ACTIVITIES:
1. In the text on bio-based fibres, which three disciplines does tissue engineering and regenerative medicine combine?
2. Return the part of the text on bio-based fibres from "The structure of the" up to and including "from the fibres.", copied word for word.

EXERCISE PASSAGE:
---+---

Bio-based fibres for human damaged part replacements and active wound healing


“What is the role of fibres in biomedical applications?"

“How are bio-based fibres related to the implantation of tissue or organs to a human body?”

“Can the healing capabilities of wound dessings be improved by adding properties to the fibres?”


Tissue engineering and regenerative medicine has emerged as a multidisciplinary field that combines the principles of engineering, biology and medicine. A major goal of this field is to create constructs with controlled structures and mechanical properties. These constructs can be either applied to the human body surface or used inside the body. Examples of fibrous construct interfaced with the body are bandages or dressings utilized for covering and treating wounds and damaged tissues. The fabrics applied to the body surface should provide a mechanical support to the wound and damaged tissues until the new tissue is formed and the wound is closed. Therefore, it is essential to reach a proper mechanical strength when designing fibrous dressings.

Figure 1. Structural arrangement of fibres in a blood vessel.

Implantation of the fibrous constructs in the body is done when a replacement for a diseased or damaged tissue or organ is required. All tissues and organs in the body are composed of various fibres with different structures (as shown in the figure) which provide proper functionality to the tissue. The implants should mimic the structure, biological and mechanical properties of the native tissues in order to have long-term functionality in the body.

The structure of the native tissue can be mimicked by the structure of scaffolds in the engineered constructs. Scaffolds are porous 3D materials that provide mechanical stability and structure to the newly-formed tissue and allow the cells to adhere, expand and create a new tissue.  These scaffold materials can be seeded with cells prior to implantation or can be used as an acellular (without cells) construct that can attract the host cells after implantation. The extracellular matrix fibres produced by cells can be aligned with the fibres in the scaffold. Therefore, it is essential to design a scaffold with a native-like structure to create a functional native-like tissue. To create scaffolds with different fibrous structures, different methods, such as textile technologies, are used to fabricate scaffolds from the fibres.

---+---

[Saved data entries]

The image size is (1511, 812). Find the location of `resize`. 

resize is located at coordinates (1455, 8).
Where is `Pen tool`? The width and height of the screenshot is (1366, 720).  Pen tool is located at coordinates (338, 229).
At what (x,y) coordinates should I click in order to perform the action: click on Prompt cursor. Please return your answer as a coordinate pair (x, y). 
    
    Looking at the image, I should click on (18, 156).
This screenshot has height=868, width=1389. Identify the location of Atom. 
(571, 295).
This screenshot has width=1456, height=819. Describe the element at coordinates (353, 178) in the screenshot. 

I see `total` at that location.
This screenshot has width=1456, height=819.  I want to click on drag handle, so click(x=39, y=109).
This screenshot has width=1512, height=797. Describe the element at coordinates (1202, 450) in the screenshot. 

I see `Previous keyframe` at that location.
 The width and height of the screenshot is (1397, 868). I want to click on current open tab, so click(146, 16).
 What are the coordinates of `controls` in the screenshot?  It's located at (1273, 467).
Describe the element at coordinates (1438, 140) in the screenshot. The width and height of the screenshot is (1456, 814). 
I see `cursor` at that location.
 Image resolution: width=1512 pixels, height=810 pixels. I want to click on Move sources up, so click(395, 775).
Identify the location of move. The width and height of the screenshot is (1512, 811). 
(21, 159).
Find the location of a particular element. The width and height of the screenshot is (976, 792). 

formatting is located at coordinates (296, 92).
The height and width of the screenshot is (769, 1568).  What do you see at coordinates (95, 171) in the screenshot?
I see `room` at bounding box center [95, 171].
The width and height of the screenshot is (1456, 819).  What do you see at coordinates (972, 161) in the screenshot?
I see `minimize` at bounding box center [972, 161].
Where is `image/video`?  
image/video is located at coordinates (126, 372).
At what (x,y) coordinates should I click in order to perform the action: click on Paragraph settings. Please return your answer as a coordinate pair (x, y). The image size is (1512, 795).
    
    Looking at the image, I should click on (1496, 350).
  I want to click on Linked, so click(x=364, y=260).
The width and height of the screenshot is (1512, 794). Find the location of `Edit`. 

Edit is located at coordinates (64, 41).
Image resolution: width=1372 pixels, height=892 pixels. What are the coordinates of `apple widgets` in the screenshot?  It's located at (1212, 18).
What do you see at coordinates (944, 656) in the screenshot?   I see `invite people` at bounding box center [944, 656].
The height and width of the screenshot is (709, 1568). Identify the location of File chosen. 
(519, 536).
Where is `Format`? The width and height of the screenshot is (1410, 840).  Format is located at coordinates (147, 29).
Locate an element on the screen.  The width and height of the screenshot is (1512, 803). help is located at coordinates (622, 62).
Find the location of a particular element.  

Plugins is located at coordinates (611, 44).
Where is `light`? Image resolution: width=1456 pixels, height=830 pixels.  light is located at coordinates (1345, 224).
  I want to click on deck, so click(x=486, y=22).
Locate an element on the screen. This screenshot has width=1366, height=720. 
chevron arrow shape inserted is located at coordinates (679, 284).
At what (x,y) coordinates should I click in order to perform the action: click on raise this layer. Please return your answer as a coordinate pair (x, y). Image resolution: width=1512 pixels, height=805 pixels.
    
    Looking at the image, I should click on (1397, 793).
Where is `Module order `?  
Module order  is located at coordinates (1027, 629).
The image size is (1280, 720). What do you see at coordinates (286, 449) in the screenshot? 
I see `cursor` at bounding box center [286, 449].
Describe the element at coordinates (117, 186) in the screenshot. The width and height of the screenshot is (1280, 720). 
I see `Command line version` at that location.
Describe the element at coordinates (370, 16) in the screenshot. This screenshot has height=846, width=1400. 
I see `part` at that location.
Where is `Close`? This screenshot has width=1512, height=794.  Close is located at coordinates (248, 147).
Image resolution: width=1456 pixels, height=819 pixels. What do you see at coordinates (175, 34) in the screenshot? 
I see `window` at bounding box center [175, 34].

---+---

YOUR WRITTEN ANSWERS:
1. Engineering, biology and medicine.

2.
The structure of the native tissue can be mimicked by the structure of scaffolds in the engineered constructs. Scaffolds are porous 3D materials that provide mechanical stability and structure to the newly-formed tissue and allow the cells to adhere, expand and create a new tissue.  These scaffold materials can be seeded with cells prior to implantation or can be used as an acellular (without cells) construct that can attract the host cells after implantation. The extracellular matrix fibres produced by cells can be aligned with the fibres in the scaffold. Therefore, it is essential to design a scaffold with a native-like structure to create a functional native-like tissue. To create scaffolds with different fibrous structures, different methods, such as textile technologies, are used to fabricate scaffolds from the fibres.